Landspout tornados and severe thunderstorms impacted southeast Colorado and southwest Kansas during the afternoon of 21 May 2020 (spc reports). GOES-East satellite imagery was used by NWS PUB forecasters to analyze the cumulus cloud field leading up to convective initiation, and gauge convective evolution as storms matured.
Analyzing 1-min visible imagery during the two hours between 1859 and 2059 UTC, the cu field across southeast Colorado from just north of Holly to Campo became increasingly agitated, with the greatest clumping and vertical growth occurring between Lamar and Holly (Fig 1). These cumulus cloud trends were signs of imminent convective initiation. Additionally, forecasters diagnosed significant low-level cyclonic vorticty given the evolution and character of the broad cu field in the imagery across southeast Colorado into southwest Kansas. Finally, the movement of cu clouds to the west with towering cu tops and orphan anvils drifting to the east highlighted the presence of substantial low-mid-level shear.

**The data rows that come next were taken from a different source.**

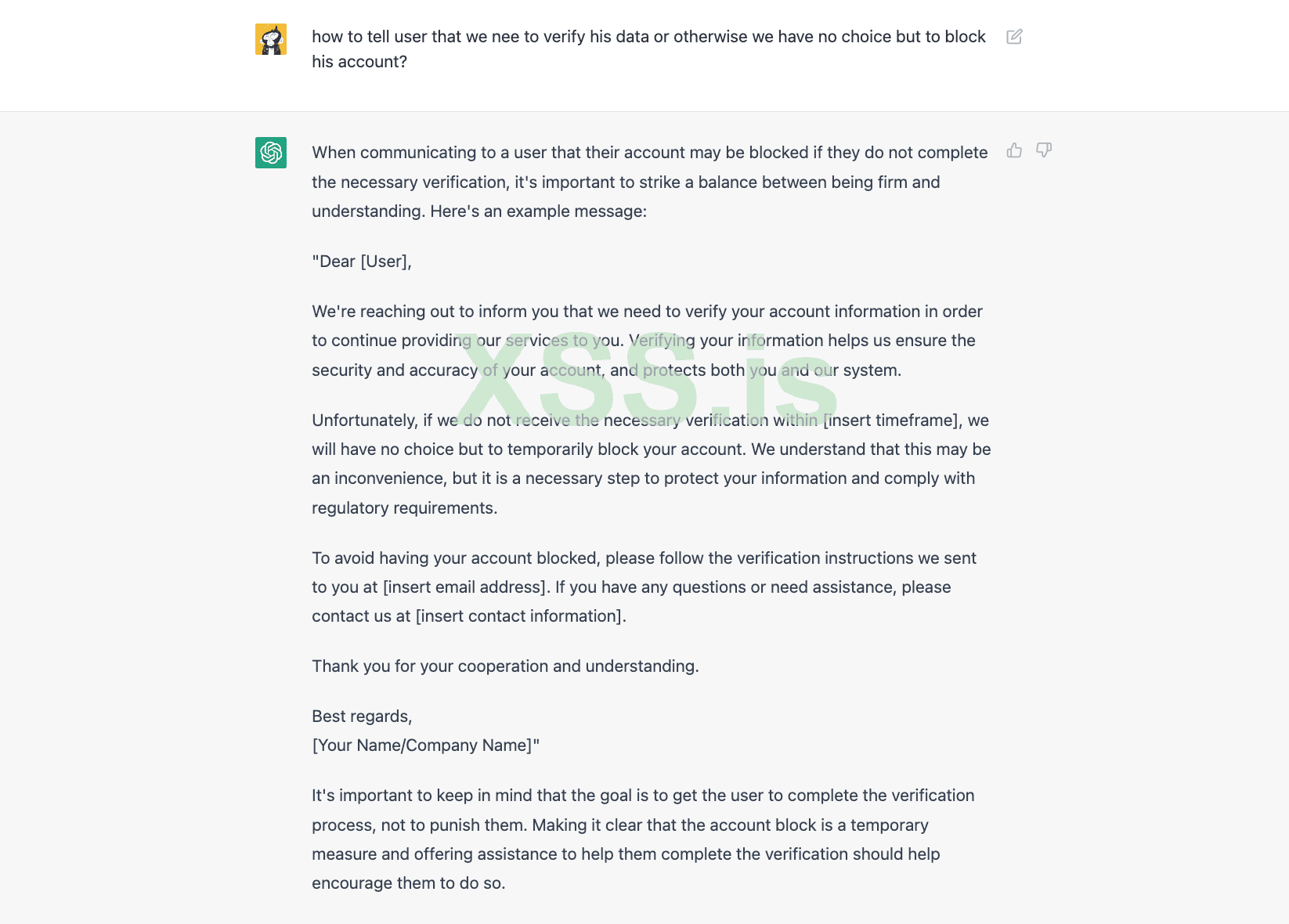Click the edit message pencil icon

pos(1014,37)
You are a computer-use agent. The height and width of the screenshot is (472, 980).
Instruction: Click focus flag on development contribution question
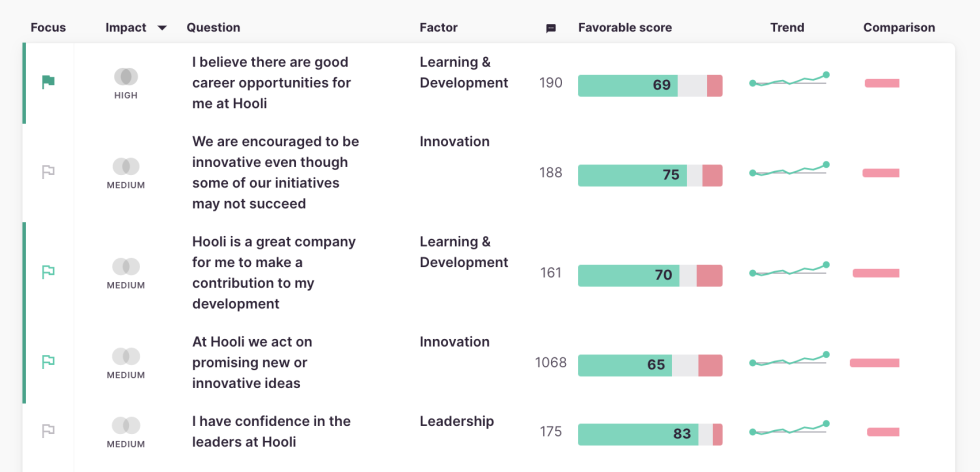tap(48, 272)
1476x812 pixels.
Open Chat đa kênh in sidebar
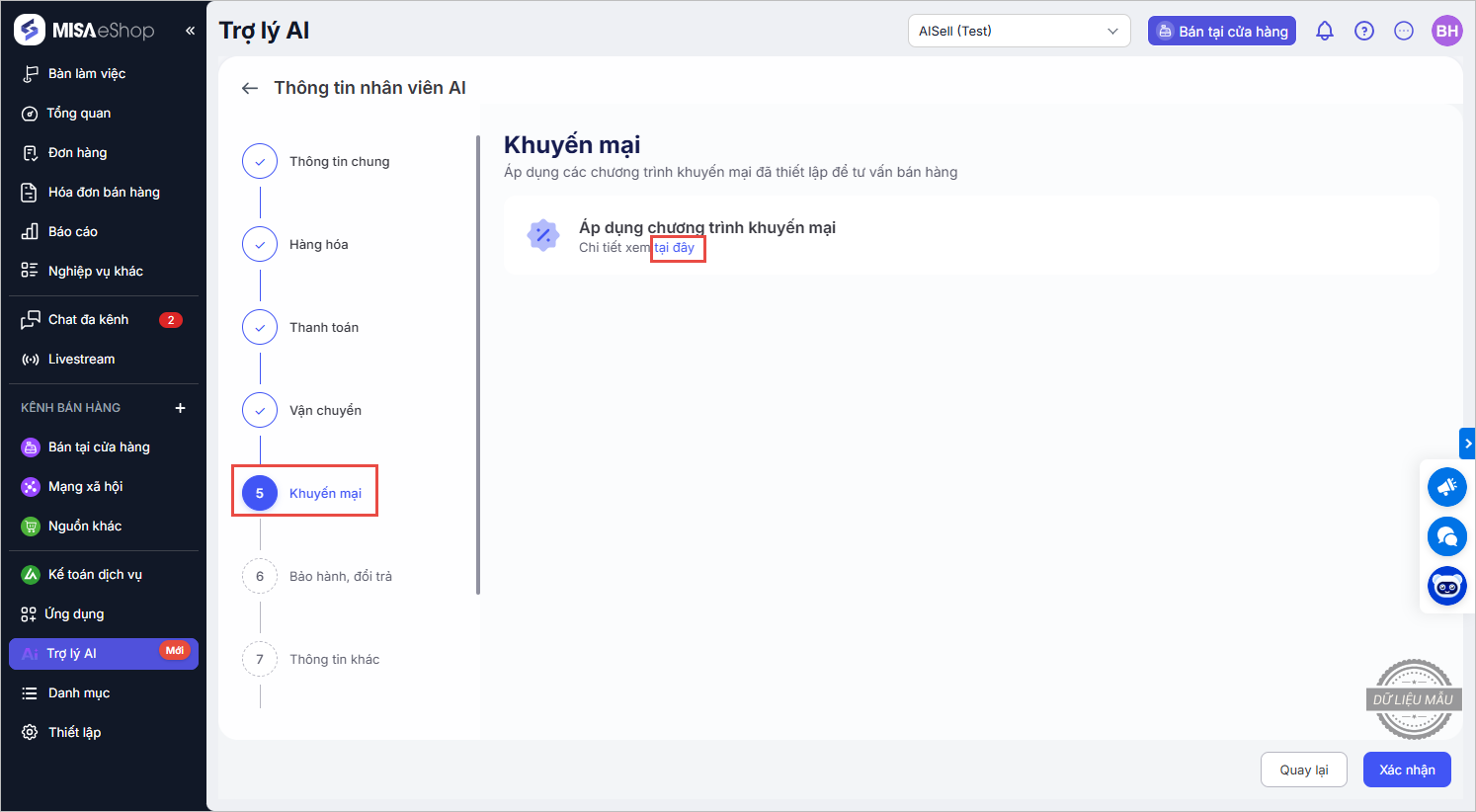click(x=89, y=319)
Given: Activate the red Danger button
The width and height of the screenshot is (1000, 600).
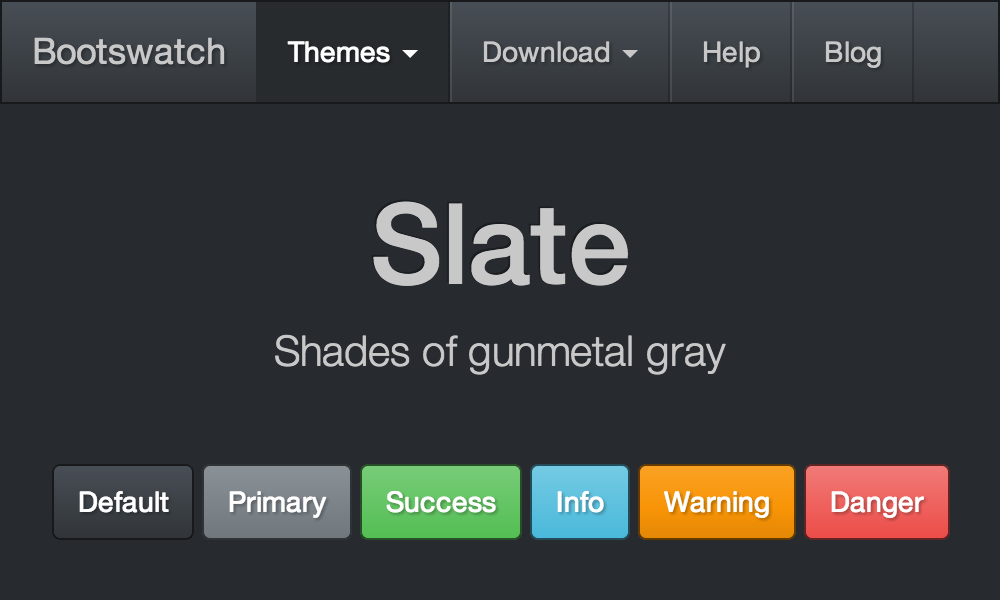Looking at the screenshot, I should point(876,502).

The insight gleaned from satellite imagery along with additional knowledge about the environment gave forecasters confidence that a landspout tornado threat existed with any storm that might develop in the area, in addition to the large hail threat. The trends in satellite imagery also helped forecasters to message this risk to core partners and the public. Two tweets were sent during this period, highlighting the threat for strong to severe thunderstorms (Fig 2), and landspout tornados (Fig 3).
Visible imagery during the following two hours (2059 – 2258 UTC) showed continued upscale growth of cumulus clouds across the region, including convective initiation and eventual development of strong-severe thunderstorms (Fig 4). Multiple instances of landspout tornados were confirmed during this period near the CO/KS border in association with the growing cumulus clouds.
In addition to the landspout threat, forecasters were motioning the development of severe thunderstorms. As convection continued to grow upscale and mature from Springfield to north of Holly/Lamar, forecasters paid close attention to IR-Window imagery (Fig 5). The IR imagery showed where the most rapid convective initiation was occurring, and was used to help forecasters determine which cell(s) would become most dominant. The most impressive and persistent cold cloud top temperatures and overshooting top developed within the broader region of convection with a storm between Lamar and Holly. This storm also quickly produced an above anvil cirrus plume, indicating a particularly strong updraft and severe potential. Severe thunderstorm and tornado warnings were issued with this region of development, which produced confirmed tornados and baseball sized hail.
Combining the VIS and IR into a sandwich image combo reveals the development of a dominant cell quite well with this case through the blending of texture and brightness temperature information (Fig 6). Details of the overshooting top and above anvil cirrus plume become obvious.
Viewing an animation covering the full duration of this event, the evolution of the cu field in the context of RAP analyzed sfc vorticty and 0-3 km MLCAPE (good fields for assessing landspout potential) is observed (Fig 7). The large values of sfc vorticty from the model generally agree with what is implied from the satellite imagery. Values of 0-3 km MLCAPE increased over and east of Campo during the afternoon. The region of overlap between the two fields near the CO/KS border is where landspout tornados were observed.